** Start TASK INPUT **

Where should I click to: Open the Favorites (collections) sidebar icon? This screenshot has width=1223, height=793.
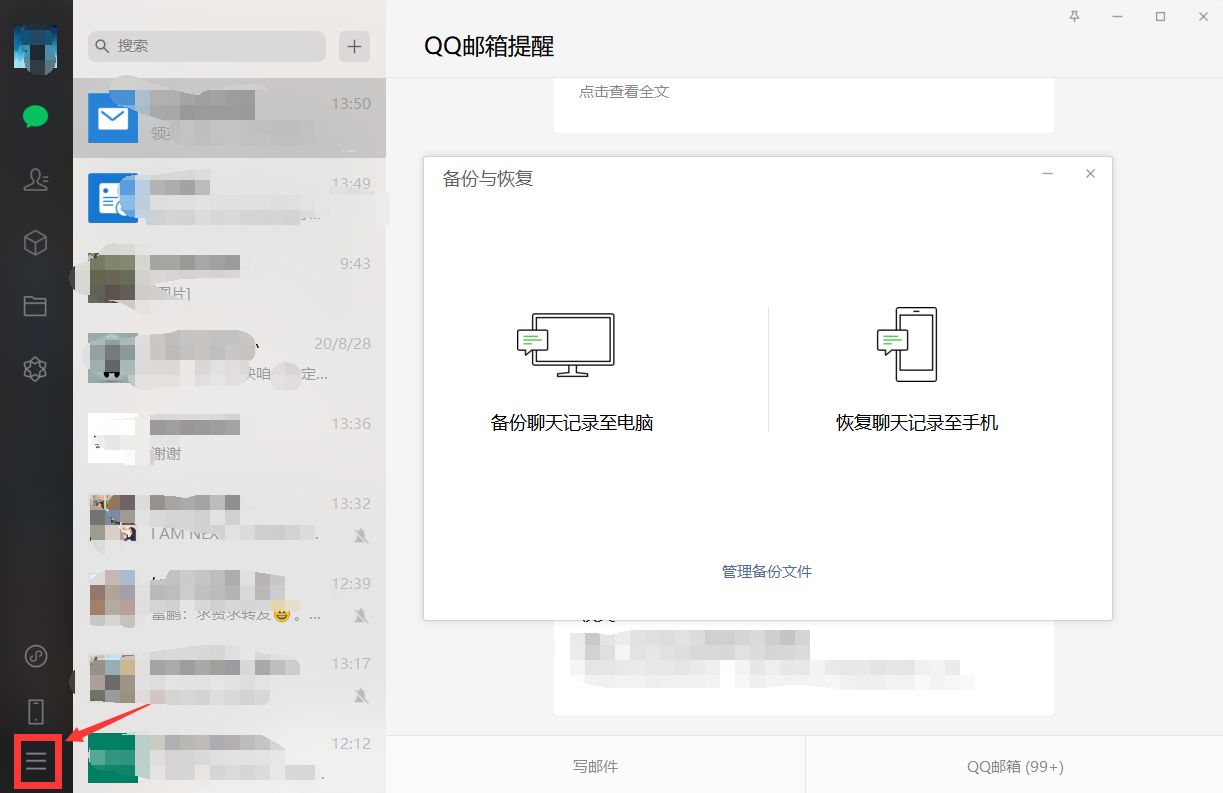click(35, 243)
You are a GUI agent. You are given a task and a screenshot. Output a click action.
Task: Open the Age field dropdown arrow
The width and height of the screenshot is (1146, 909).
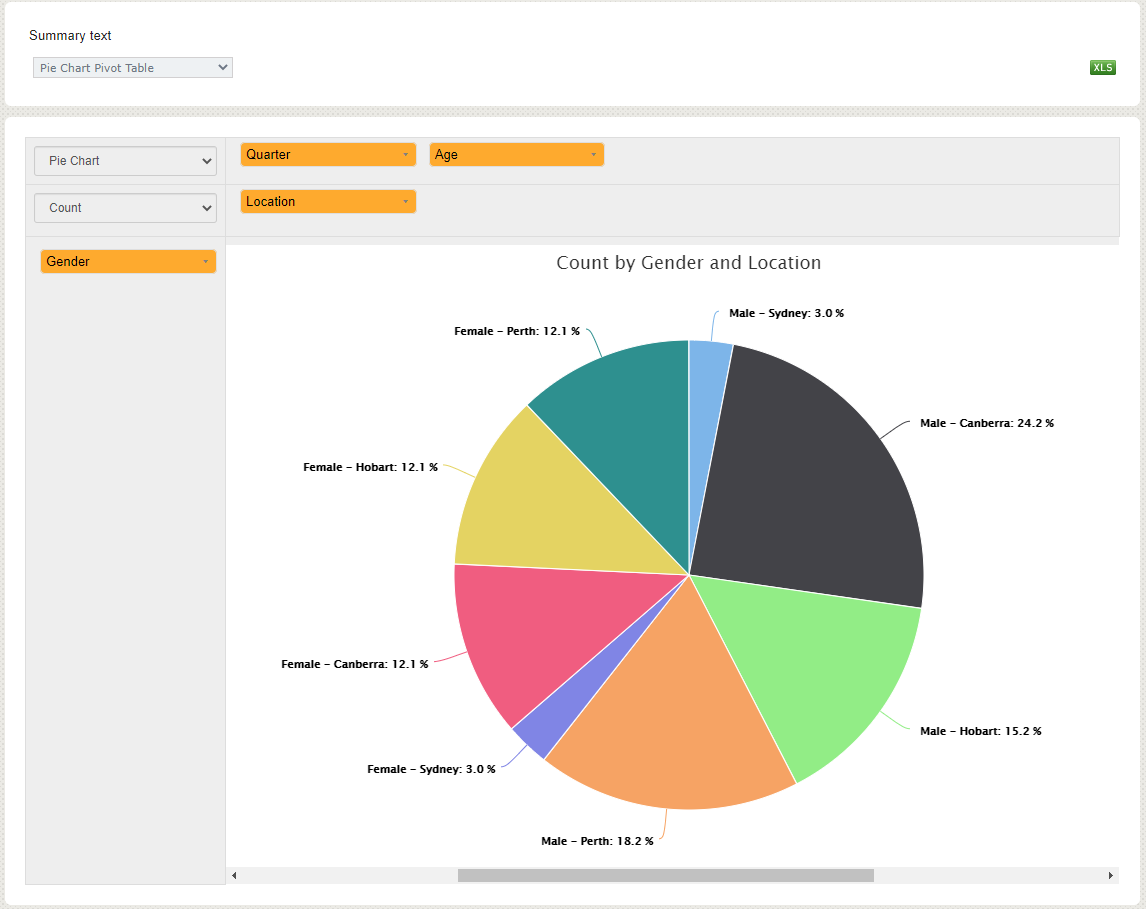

** End TASK INPUT **

## TASK INSTRUCTIONS
Rewrite all of the lines with "screenshot" swapped for "image" wherever it occurs, changing nothing else, and omit the pictures.

## REPLY
Where should I click to: Open the Favorites (collections) sidebar icon? This image has width=1223, height=793.
click(35, 243)
You are a GUI agent. You are given a task and a image. Output a click action.
Task: Open the Age field dropdown arrow
The width and height of the image is (1146, 909).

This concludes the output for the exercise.